Any digital information can be put on the internet. This allows lots of advantages.
But one big disadvantage is security and privacy. This is once something is put on the internet, it can be accessed from anywhere. What's required to access it, is the correct credentials to have access to the data, and/or the appropriate method of approach.
And this time, tech giant Microsoft has become a victim of yet another attack by Lapsus$.
The notorious hacking group that has previously stole data from Nvidia, Samsung, and Ubisoft, has gained access to Microsoft's internal systems, and copied a number of sensitive data from Microsoft's Azure DevOps server.
They include internal emails and documentations, as well as a whopping 37GB worth of source codes for around 250 Microsoft projects, including Bing, Cortana and Bing Maps.
And to prove that it managed to steal from Microsoft, the hacking group posted a screenshot of what it claimed contains partial source code for the Microsoft software.
The hacking group has also released 9GB worth of the data in 7zip to the internet for anyone to download.
"We are aware of the claims and are investigating," said Microsoft in its initial response.
Later, the company confirmed the breach, and said that the hackers managed to hack its system by hacking one its employees' accounts.
When Lapsus$ compromised the Microsoft employee, this allowed the threat actors to access and steal portions of the company's source code.
Fortunately, Lapsus$ only had limited access to Microsoft's source code repositories.
What's more, no user data was stolen.
"No customer code or data was involved in the observed activities. Our investigation has found a single account had been compromised, granting limited access. Our cybersecurity response teams quickly engaged to remediate the compromised account and prevent further activity," explained Microsoft in a blog post.
"Microsoft does not rely on the secrecy of code as a security measure and viewing source code does not lead to elevation of risk. The tactics DEV-0537 used in this intrusion reflect the tactics and techniques discussed in this blog."
"Our team was already investigating the compromised account based on threat intelligence when the actor publicly disclosed their intrusion. This public disclosure escalated our action allowing our team to intervene and interrupt the actor mid-operation, limiting broader impact."
Microsoft that tracks Lapsus$ as 'DEV-0537', said that the hacking group's primary focus is obtaining compromised credentials for initial access to corporate networks.
One they get their hands on the credentials, they can use them to log in into a company's public-facing devices and systems, including VPNs, Virtual Desktop infrastructure, or identity management services.
And once they managed to do that, the threat actors will then use their higher privilege to target development and collaboration platforms.
This is where they can get access to data on SharePoint, Confluence, JIRA, Slack, and Microsoft Teams, where more data are then stolen.
The hacking group also uses these credentials to gain access to source code repositories on GitLab, GitHub, and Azure DevOps.
After gathering all the necessary data, the hackers will then exfiltrate it over VPN connections to hide their locations.
Lapsus$ is a relatively young hacking group.

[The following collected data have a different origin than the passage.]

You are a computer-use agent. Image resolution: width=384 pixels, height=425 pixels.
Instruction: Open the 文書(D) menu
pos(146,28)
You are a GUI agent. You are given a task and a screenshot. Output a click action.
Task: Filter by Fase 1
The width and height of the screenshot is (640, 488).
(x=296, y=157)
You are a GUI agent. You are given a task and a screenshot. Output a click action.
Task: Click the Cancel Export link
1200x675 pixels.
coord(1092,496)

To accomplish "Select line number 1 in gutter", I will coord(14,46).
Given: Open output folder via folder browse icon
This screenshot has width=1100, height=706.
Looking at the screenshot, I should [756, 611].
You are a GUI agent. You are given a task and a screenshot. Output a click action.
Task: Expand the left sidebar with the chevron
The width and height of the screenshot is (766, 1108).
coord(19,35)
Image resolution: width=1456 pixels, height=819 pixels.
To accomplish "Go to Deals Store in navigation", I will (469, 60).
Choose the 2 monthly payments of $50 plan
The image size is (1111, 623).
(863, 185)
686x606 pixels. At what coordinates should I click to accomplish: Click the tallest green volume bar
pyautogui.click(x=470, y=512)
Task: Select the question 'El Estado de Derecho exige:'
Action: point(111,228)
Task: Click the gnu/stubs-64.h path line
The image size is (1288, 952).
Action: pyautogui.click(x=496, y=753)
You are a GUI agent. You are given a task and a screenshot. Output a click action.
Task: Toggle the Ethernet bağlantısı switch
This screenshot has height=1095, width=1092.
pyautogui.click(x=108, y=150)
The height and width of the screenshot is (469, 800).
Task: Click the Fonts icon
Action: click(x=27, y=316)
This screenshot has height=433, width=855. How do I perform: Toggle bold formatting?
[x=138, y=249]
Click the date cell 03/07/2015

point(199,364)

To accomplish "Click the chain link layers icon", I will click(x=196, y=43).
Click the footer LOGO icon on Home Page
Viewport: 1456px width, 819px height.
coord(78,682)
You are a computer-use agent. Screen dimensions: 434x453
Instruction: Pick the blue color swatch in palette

But despite being a newcomer, the group has successfully breached some of the largest tech companies in the world. It first made its name after hacking into Brazil’s Health Ministry, and stole COVID-19 vaccination data.
And this time, Lapsus$ is reportedly on a recruiting mission to get employees to give them access to sensitive information.
"We recruit employees/insider at the following!!!!" the hackers wrote on March 10, to then list a number of companies it would like to infiltrate, which included Apple and IBM.
"TO NOTE: WE ARE NOT LOOKING FOR DATA, WE ARE LOOKING FOR THE EMPLOYEE TO PROVIDE US A VPN OR CITRIX TO THE NETWORK, or some anydesk," the group wrote in a Telegram message.
The Lapsus$ hackers do this because they aren't concerned with hiding their activities.
After all, their hacking methods, according to Microsoft, have included methods like phone-based social engineering, and SIM-swapping. The hackers had also payed/bribed employees and vendors at targeted organizations so they can be given the access to credentials.
The hackers are expert in their social engineering skills.
"The actors behind DEV-0537 focused their social engineering efforts to gather knowledge about their target’s business operations. Such information includes intimate knowledge about employees, team structures, help desks, crisis response workflows, and supply chain relationships. Examples of these social engineering tactics include spamming a target user with multifactor authentication (MFA) prompts and calling the organization’s help desk to reset a target’s credentials," said Microsoft.
And what makes this Lapsus$ different than most of its peers is that, it doesn't only speak on hacking forums.
Instead, the group has established a social media presence, and post things on its Telegram channel.